Vandoliers: Texas Sounds, Recorded in Memphis 

There's only one way to describe the sound of the Vandoliers —Texas music. That's because the six-man band mixes up genres — punk, country, Tejano, psychedelia, folk, and blues — that could only have come from the Lone Star State. And on Forever, their Bloodshot Records debut, they do so with confidence, verve, and their own sense of style.

"That's exactly what we were trying to accomplish," Vandoliers' leader Joshua Fleming says of the "Texas music" tag. "We're big fans of the Texas Tornados, Alejandro Escovedo, Joe Ely, and Robert Earl Keen. But there's a lot of different sounds in Texas. The Austin scene is where psychedelic music started in the '60s, with the 13th Floor Elevators. There was a big punk scene in Austin. When I found out The Clash backed Joe Ely, that was kind of the vibe I was working at — taking the sounds of Texas and adding my story to it. The older you get, the more you realize you're a product of your environment. We're a Texas band. There's no other genre."

click to enlarge The Vandoliers - COWTOWNCHAD
  • Cowtownchad
  • The Vandoliers

Fleming, a native Texan, put together The Vandoliers four years ago, and the group released two albums on indie label State Fair Records — Ameri-Kinda (2016) and The Native (2017) — before signing to Bloodshot. But Fleming was far from a beginner when he started the Vandoliers. "I played my first show when I was 12 in an original-music band," he says. "I've been playing in bands for 17 years. The last band I had, The Pulses, was the first band to tour and be signed. I'm not saying it worked out because it didn't."

In fact, the punk-rock lifestyle of The Pulses almost destroyed Fleming, who, among other things, had an eye ailment that left him nearly blind for months after the band broke up. But it was that downturn that led him to the music that became the Vandoliers' musical foundation.

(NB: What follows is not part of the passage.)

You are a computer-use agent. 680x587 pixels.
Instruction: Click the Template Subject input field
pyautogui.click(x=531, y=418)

"It got dark, and I needed a lifestyle change," he says. "It got really dark. I got attuned to the music of Marty Stuart, it was kind of rockin' country. That sent me down a wormhole of my dad's record collection, listening to the stuff I'd heard my whole life.

"When I was doing the punk stuff, I heard it and thought 'I could do that.' The same thing happened with country music. I took my stuff and moved from electric guitar to acoustic guitar, minor scale to major scales."

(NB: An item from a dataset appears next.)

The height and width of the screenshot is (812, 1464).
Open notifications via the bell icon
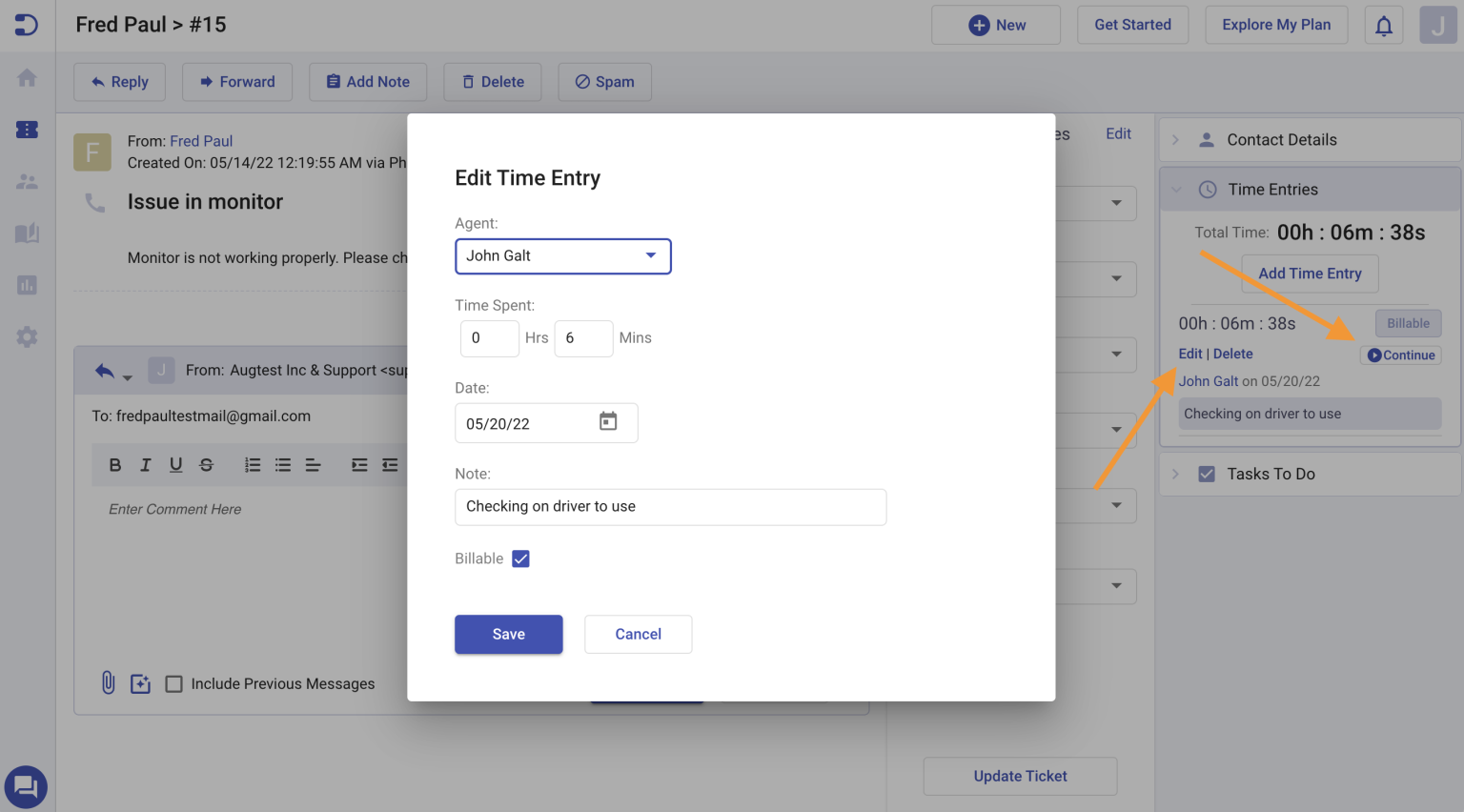1384,25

Such influences come more to the fore with the new album, which was produced and recorded by Memphis' own Adam Hill (Low Cut Connie, The Bo-Keys, Deer Tick, Don Bryant, Zeshan B) at American Recording Studios.

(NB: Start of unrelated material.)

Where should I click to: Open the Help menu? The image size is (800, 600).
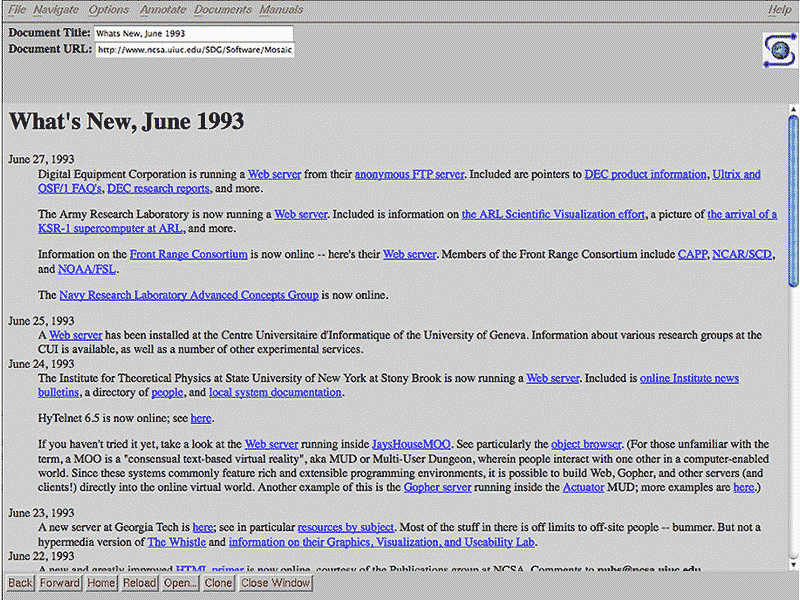click(779, 10)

Recording in Memphis helped give Forever that perfect raw mix of defiant punk, rugged Red Dirt country, and vibrant Tejano. The full-length's 10 songs blend emblematic rock-and-roll with bold horns, violin, and a slather of twang. Meanwhile, the band — bassist Mark Moncrieff, drummer Guyton Sanders, fiddler Travis Curry, electric guitarist Dustin Fleming, and multi-instrumentalist Cory Graves — have honed in on a blend that's uniquely their own, equally informed by the country and Tex-Mex sounds of their home state and the unbridled music of their youth. And, as the Vandoliers have taken up the Texas music mantle, with the fiddle, trumpet, and pedal steel helping to cover the stylistic range, Fleming has cleaned up his act.

"It's a lot less sex, drugs, and rock-and-roll and more me getting married and having a cocktail with my buddies," he says. "Right now, I'm not drinking. I lost my voice the last time we were on the road. I didn't want that to happen again. So I've done even more lifestyle changes. I'm kind of boring now, but I feel great."

Not only does Fleming feel great. He's grateful. "I'm grateful I have the opportunity to be on a label like Bloodshot," Fleming says. "I'm grateful I get to go out and play in towns I've never been to."

The Vandoliers play at the Hi Tone on Friday, August 9th, $10.